The task: Copy out the section of the material below that begins with the line containing "The image size is (965, 651)." and ends with the line containing "point(255,937)", keeping every character the same, both end lines included.

┌────────

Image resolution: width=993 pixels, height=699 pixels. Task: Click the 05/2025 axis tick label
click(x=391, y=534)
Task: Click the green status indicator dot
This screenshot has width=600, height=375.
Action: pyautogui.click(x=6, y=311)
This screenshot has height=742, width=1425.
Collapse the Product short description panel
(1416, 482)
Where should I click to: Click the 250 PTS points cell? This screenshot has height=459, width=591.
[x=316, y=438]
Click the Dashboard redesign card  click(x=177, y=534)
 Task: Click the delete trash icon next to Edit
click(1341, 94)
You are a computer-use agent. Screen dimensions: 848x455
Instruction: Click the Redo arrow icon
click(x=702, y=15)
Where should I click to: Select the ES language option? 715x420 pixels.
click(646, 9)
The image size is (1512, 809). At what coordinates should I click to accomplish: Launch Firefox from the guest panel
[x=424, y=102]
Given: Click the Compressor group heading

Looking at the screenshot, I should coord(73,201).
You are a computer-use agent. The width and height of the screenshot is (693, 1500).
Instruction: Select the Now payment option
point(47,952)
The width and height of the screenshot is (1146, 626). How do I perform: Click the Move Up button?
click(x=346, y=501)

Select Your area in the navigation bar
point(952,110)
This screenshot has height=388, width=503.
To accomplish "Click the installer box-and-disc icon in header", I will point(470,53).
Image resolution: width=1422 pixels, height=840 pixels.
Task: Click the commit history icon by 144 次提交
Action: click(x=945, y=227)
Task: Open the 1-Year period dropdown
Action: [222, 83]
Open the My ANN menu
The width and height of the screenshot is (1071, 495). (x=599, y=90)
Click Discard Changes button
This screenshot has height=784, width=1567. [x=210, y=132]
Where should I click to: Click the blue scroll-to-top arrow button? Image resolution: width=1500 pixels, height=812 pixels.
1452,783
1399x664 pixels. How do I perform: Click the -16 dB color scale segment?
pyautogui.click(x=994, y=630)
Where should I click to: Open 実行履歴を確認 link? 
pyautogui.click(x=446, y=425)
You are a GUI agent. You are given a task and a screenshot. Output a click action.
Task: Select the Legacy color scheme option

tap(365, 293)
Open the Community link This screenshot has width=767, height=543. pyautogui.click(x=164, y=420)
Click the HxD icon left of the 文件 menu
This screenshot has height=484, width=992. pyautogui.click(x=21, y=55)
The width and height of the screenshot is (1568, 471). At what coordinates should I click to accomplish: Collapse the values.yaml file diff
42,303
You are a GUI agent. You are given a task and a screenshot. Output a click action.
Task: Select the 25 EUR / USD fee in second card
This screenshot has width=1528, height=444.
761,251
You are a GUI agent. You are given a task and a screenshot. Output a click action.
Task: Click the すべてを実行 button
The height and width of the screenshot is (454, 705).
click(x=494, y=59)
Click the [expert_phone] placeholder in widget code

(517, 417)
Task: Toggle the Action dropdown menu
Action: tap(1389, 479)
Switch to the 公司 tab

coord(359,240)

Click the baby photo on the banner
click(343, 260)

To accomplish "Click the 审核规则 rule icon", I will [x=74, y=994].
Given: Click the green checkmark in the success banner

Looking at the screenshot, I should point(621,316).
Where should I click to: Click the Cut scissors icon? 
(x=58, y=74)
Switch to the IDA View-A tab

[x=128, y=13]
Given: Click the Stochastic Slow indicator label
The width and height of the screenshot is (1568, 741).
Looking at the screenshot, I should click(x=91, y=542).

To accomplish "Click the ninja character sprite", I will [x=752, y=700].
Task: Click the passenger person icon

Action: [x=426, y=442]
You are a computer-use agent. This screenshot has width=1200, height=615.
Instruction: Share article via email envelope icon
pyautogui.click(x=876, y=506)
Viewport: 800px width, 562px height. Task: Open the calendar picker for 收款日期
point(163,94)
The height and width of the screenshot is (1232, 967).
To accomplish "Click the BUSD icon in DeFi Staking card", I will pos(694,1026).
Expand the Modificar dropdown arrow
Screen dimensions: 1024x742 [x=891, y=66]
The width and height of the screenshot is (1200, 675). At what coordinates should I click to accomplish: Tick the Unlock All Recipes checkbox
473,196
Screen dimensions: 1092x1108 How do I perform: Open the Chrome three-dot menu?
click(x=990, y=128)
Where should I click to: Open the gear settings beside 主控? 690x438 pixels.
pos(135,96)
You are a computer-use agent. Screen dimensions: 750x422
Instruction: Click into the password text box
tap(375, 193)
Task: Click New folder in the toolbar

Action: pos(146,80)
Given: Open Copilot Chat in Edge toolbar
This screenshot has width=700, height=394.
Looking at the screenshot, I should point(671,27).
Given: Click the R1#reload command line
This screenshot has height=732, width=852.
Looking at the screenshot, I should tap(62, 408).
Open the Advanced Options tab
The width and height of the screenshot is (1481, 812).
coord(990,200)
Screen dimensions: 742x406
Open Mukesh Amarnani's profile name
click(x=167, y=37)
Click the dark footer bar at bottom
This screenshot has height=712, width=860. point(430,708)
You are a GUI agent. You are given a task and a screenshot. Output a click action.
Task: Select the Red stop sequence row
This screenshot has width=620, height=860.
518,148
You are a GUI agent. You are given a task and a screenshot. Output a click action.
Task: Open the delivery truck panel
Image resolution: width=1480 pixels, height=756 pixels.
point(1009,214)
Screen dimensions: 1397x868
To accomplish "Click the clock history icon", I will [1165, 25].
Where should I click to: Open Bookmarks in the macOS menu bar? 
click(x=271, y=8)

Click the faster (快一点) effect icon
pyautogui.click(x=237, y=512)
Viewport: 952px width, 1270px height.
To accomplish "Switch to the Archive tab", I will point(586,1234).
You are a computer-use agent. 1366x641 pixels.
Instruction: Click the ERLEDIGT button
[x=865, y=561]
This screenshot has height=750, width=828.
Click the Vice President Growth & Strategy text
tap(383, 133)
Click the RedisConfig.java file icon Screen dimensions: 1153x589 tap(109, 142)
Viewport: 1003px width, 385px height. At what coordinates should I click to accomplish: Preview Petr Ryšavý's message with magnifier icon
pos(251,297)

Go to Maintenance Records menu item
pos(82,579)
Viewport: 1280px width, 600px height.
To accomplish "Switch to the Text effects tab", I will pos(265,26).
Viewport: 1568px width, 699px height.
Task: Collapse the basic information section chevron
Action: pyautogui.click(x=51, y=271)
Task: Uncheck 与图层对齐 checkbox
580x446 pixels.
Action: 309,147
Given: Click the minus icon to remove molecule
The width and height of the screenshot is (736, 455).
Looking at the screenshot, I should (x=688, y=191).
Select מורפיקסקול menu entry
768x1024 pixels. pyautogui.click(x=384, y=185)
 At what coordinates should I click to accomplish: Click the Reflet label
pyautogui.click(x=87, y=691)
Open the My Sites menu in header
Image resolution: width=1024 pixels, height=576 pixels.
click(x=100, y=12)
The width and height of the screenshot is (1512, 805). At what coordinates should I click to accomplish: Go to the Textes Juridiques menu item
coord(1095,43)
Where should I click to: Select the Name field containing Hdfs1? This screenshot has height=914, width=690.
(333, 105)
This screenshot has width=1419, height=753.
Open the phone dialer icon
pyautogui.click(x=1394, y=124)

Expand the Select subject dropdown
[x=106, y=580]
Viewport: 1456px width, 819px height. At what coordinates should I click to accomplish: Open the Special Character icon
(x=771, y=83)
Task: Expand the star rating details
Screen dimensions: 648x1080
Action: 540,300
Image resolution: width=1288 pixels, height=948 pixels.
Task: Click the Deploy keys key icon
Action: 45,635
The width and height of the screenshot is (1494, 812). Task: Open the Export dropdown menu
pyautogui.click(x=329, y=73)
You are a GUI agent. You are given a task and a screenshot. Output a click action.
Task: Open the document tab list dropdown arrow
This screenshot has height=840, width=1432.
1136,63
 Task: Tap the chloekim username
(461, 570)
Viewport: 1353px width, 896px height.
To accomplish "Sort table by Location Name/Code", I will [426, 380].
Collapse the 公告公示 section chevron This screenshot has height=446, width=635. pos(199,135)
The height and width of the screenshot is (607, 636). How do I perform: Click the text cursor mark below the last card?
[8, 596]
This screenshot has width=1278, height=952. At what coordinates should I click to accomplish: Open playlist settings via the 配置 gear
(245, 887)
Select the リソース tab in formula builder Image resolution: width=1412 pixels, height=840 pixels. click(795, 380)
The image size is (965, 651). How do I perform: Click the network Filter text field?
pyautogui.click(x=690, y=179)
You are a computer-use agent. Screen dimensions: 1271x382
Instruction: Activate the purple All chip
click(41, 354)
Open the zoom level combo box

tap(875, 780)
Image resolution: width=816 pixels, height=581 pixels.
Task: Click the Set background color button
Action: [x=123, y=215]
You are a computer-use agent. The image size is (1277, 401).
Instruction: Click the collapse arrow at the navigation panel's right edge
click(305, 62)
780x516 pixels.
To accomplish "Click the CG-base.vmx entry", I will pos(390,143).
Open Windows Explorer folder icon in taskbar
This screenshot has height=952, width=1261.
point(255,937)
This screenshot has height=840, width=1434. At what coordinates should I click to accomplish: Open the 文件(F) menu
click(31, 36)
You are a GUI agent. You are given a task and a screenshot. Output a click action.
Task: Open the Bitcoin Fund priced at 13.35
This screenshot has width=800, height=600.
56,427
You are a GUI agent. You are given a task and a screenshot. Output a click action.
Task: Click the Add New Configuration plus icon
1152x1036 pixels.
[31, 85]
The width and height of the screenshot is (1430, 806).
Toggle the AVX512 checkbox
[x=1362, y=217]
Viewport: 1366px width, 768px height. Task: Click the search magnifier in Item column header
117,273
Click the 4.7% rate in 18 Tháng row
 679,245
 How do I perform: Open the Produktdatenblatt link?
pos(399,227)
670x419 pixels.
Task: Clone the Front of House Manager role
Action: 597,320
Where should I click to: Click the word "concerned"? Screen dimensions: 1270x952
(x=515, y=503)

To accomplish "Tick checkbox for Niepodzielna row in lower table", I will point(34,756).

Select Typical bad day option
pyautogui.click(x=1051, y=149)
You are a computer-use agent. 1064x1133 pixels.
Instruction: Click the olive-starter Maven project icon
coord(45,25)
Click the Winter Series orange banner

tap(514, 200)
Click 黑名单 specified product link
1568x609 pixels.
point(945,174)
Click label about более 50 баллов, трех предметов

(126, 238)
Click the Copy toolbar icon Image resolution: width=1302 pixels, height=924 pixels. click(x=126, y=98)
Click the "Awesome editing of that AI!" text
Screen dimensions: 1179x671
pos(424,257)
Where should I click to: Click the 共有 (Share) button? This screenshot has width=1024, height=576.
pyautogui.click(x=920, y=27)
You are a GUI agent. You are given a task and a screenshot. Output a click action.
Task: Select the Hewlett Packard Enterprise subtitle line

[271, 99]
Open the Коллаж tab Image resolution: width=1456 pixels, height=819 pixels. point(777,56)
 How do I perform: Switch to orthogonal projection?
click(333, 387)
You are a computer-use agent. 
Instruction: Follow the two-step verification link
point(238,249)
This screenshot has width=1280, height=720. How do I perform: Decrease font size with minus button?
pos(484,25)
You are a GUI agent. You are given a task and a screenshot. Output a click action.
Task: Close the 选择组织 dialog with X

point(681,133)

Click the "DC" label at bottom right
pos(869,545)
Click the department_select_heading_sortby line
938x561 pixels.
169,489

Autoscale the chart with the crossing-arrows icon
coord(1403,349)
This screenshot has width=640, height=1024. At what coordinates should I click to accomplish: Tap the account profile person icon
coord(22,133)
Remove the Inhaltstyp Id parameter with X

└────────

Answer to this exercise:
The image size is (965, 651). How do I perform: Click the network Filter text field?
pyautogui.click(x=690, y=179)
You are a computer-use agent. Screen dimensions: 1271x382
Instruction: Activate the purple All chip
click(41, 354)
Open the zoom level combo box

tap(875, 780)
Image resolution: width=816 pixels, height=581 pixels.
Task: Click the Set background color button
Action: [x=123, y=215]
You are a computer-use agent. The image size is (1277, 401).
Instruction: Click the collapse arrow at the navigation panel's right edge
click(305, 62)
780x516 pixels.
To accomplish "Click the CG-base.vmx entry", I will pos(390,143).
Open Windows Explorer folder icon in taskbar
This screenshot has height=952, width=1261.
point(255,937)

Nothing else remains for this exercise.